[Entries on target coordinates]
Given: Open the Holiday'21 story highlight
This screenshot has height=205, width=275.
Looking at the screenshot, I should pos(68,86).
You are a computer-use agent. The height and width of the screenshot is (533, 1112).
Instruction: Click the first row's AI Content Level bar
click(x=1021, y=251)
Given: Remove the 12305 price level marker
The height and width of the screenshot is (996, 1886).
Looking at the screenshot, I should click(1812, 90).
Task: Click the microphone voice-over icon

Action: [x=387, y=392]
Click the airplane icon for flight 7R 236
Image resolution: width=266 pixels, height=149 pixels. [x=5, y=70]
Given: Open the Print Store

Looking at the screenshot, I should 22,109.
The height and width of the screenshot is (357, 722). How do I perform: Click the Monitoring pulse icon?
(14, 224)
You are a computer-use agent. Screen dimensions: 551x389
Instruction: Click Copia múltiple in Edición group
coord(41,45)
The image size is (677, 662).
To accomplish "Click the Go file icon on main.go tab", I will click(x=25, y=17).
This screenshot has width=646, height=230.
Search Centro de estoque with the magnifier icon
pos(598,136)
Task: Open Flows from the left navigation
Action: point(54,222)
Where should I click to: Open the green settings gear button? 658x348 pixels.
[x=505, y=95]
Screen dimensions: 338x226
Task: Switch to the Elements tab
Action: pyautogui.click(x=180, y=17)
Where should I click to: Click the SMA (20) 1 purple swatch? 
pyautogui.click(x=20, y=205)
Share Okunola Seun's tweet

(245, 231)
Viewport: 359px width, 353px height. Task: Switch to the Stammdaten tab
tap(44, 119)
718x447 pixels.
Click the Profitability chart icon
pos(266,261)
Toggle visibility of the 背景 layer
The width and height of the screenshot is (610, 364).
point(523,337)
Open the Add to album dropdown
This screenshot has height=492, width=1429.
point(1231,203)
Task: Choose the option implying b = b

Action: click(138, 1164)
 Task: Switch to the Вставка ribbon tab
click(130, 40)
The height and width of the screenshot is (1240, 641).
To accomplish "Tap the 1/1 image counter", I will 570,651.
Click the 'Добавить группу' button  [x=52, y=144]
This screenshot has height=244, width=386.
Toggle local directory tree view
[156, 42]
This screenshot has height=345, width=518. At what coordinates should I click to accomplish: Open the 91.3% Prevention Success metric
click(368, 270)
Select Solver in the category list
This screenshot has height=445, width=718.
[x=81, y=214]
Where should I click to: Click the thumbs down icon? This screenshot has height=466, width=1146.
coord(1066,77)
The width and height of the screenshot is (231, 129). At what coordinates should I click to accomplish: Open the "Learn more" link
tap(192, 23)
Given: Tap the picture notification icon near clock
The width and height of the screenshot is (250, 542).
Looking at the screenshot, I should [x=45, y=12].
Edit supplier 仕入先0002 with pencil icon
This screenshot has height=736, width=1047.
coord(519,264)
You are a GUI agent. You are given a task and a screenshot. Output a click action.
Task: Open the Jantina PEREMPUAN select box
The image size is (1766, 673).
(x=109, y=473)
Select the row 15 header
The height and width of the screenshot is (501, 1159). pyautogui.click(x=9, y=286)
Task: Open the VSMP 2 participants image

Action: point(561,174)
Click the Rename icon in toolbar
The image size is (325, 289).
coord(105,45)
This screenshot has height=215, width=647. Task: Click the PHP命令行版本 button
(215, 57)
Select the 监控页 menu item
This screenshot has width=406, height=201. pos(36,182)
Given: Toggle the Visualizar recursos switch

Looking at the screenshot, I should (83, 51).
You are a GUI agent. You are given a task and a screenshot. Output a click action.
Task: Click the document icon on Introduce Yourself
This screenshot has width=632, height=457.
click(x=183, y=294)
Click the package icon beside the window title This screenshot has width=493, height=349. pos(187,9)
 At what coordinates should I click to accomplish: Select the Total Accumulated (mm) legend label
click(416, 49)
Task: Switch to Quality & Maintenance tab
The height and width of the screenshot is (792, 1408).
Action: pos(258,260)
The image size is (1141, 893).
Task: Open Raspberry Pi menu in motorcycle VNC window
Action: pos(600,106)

* Brief: Reproduce everything in the listing above from the line containing "Select the 监控页 menu item" down to the line containing "click(416, 49)", both of those lines included.

* Task response:
Select the 监控页 menu item
This screenshot has width=406, height=201. pos(36,182)
Given: Toggle the Visualizar recursos switch

Looking at the screenshot, I should (83, 51).
You are a GUI agent. You are given a task and a screenshot. Output a click action.
Task: Click the document icon on Introduce Yourself
This screenshot has width=632, height=457.
click(x=183, y=294)
Click the package icon beside the window title This screenshot has width=493, height=349. pos(187,9)
 At what coordinates should I click to accomplish: Select the Total Accumulated (mm) legend label
click(416, 49)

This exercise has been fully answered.